Trinta anos após Pequim, o mundo ainda está longe de atingir a plena igualdade de gênero. Mas as conquistas dessas três décadas mostram que a mudança é possível. A Declaração segue viva, reescrevendo-se com novas vozes e clamores, reafirmando que liberdade, dignidade e justiça não devem ser meros ideais, mas realidades concretas.
É necessário e emergencial que personalidades de destaque ecoem e disseminem que pautas favoráveis às mulheres ainda precisam de espaço e de visibilidade.

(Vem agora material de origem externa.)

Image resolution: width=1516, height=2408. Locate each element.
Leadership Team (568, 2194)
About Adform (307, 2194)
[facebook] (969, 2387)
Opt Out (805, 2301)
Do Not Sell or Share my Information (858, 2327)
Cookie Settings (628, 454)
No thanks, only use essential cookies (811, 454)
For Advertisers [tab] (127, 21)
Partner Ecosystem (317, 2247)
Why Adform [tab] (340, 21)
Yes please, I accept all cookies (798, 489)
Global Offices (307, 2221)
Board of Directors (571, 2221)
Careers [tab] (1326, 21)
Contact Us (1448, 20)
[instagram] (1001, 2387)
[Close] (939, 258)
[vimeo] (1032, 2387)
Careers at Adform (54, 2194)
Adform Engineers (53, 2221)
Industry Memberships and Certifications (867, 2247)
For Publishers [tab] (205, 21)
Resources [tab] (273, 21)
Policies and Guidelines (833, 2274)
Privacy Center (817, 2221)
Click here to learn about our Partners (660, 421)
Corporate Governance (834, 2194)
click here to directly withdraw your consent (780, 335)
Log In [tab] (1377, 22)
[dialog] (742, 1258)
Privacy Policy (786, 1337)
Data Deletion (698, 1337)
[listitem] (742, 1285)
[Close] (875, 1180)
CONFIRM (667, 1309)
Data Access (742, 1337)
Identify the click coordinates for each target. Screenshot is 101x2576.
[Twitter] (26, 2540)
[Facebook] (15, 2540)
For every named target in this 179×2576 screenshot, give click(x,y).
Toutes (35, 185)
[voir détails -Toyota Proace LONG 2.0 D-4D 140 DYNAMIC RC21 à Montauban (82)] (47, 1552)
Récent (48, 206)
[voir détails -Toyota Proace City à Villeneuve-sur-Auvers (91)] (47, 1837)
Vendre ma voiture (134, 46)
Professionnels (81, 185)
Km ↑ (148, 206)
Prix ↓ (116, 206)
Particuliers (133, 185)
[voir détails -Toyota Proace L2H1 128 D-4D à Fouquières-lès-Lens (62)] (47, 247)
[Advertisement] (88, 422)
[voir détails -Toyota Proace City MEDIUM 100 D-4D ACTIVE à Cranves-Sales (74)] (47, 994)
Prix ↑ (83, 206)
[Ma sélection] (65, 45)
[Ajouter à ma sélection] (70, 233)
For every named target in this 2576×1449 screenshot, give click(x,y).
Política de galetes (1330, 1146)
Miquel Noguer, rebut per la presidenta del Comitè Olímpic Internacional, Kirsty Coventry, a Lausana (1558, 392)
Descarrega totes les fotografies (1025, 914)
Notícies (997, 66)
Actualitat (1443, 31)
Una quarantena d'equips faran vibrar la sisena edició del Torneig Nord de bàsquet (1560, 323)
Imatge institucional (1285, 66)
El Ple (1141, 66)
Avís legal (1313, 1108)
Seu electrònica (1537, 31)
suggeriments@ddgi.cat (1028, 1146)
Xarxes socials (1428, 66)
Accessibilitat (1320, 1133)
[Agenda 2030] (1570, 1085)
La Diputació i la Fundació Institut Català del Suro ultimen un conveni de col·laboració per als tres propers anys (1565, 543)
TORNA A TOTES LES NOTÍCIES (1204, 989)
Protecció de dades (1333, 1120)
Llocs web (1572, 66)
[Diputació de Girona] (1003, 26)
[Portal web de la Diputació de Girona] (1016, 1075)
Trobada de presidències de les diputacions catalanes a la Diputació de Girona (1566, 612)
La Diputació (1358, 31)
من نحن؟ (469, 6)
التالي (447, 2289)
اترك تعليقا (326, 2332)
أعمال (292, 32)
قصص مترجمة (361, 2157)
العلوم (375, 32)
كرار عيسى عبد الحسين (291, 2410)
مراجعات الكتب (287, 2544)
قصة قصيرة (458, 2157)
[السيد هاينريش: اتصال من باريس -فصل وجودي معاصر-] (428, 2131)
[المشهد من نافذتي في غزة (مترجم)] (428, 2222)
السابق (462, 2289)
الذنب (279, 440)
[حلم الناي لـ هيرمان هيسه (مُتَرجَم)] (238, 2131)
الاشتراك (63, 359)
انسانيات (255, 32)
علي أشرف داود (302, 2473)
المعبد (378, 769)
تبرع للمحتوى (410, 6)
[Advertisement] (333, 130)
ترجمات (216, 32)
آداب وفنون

E aqui, citamos o legado do Papa Francisco, que dentro da instituição religiosa mais antiga (e mais politizada) do mundo, conseguiu promover a inclusão e a valorização das mulheres não só na Igreja, mas também fora dela.
Em seu papado, Francisco nomeou mulheres em cargos de liderança – antes exclusivos a homens; mulheres passaram a ter direito ao voto no Sínodo dos Bispos, participam do comitê que aconselha o Papa na escolha de novos bispos, auxiliam na criação do Conselho Feminino do Pontifício Conselho para a Cultura, promovendo a voz feminina na Igreja.
Papa Francisco também destacou a igualdade entre homens e mulheres como uma luta contínua, e reforçou em um discurso que “são as mulheres que levam o mundo adiante”. Em determinado pronunciamento, ainda defendeu o divórcio em casos de violência doméstica, sendo esta citada por ele como “moralmente necessária”.
Francisco se despediu no último dia 21, e o cenário da escolha de um novo líder do catolicismo é aguardado. Para as mulheres, resta a esperança de um novo líder que continue a levantar a bandeira em prol da igualdade e do respeito, valorizando o papel da mulher na sociedade. E claro, permanece sempre o desejo de que mais e mais líderes de todas religiões sejam entusiastas e ativistas nessa causa.
Vinícius de Moraes dizia que "a vida é a arte do encontro". E, neste encontro entre passado, presente e futuro, a luta pelos direitos das mulheres renova-se a cada dia. Não se trata apenas de recordar avanços, mas de garantir que cada primavera que virá fortaleça essa caminhada.
Porque, assim como uma mulher aos trinta, a igualdade de gênero não pede permissão para existir – ela se impõe, avança e transforma.